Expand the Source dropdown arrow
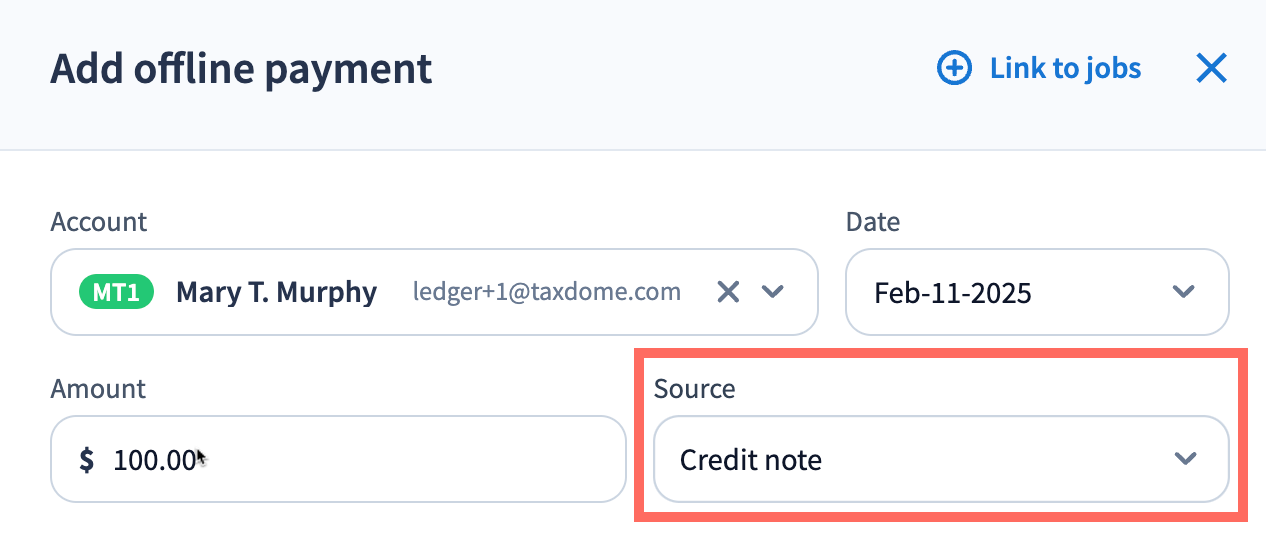 1185,459
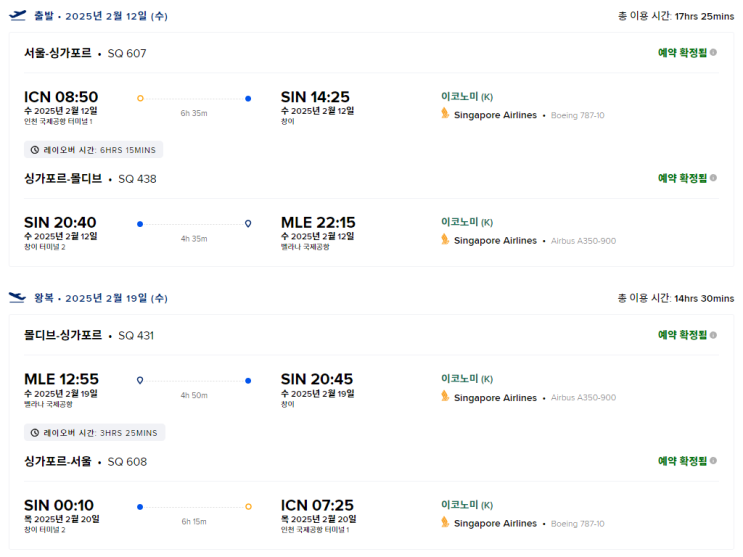Select the 서울-싱가포르 SQ 607 flight heading
Image resolution: width=743 pixels, height=557 pixels.
coord(85,53)
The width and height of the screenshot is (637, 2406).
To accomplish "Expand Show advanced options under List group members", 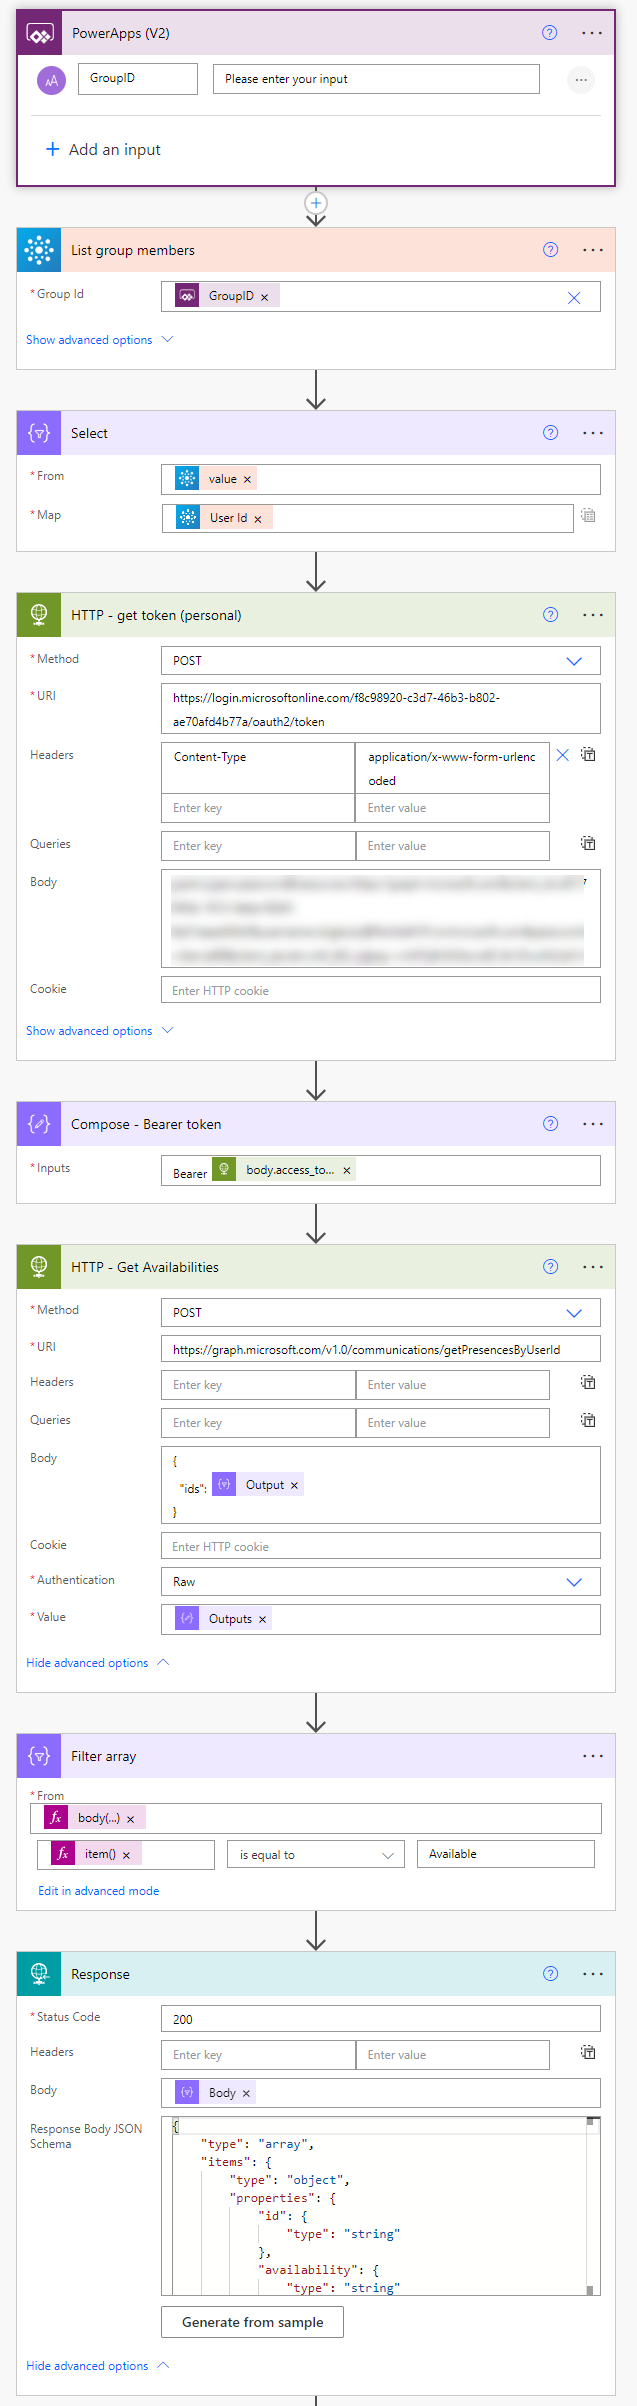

===============

WHAT YOU ARE ASKED TO DO: Only the pictures are to be dropped; the rest of the material above must be duplicated exactly.

SOLUTION TO THIS EXERCISE:
Expand the Source dropdown arrow
 1185,459
Select the 서울-싱가포르 SQ 607 flight heading
Image resolution: width=743 pixels, height=557 pixels.
coord(85,53)
The width and height of the screenshot is (637, 2406).
To accomplish "Expand Show advanced options under List group members", 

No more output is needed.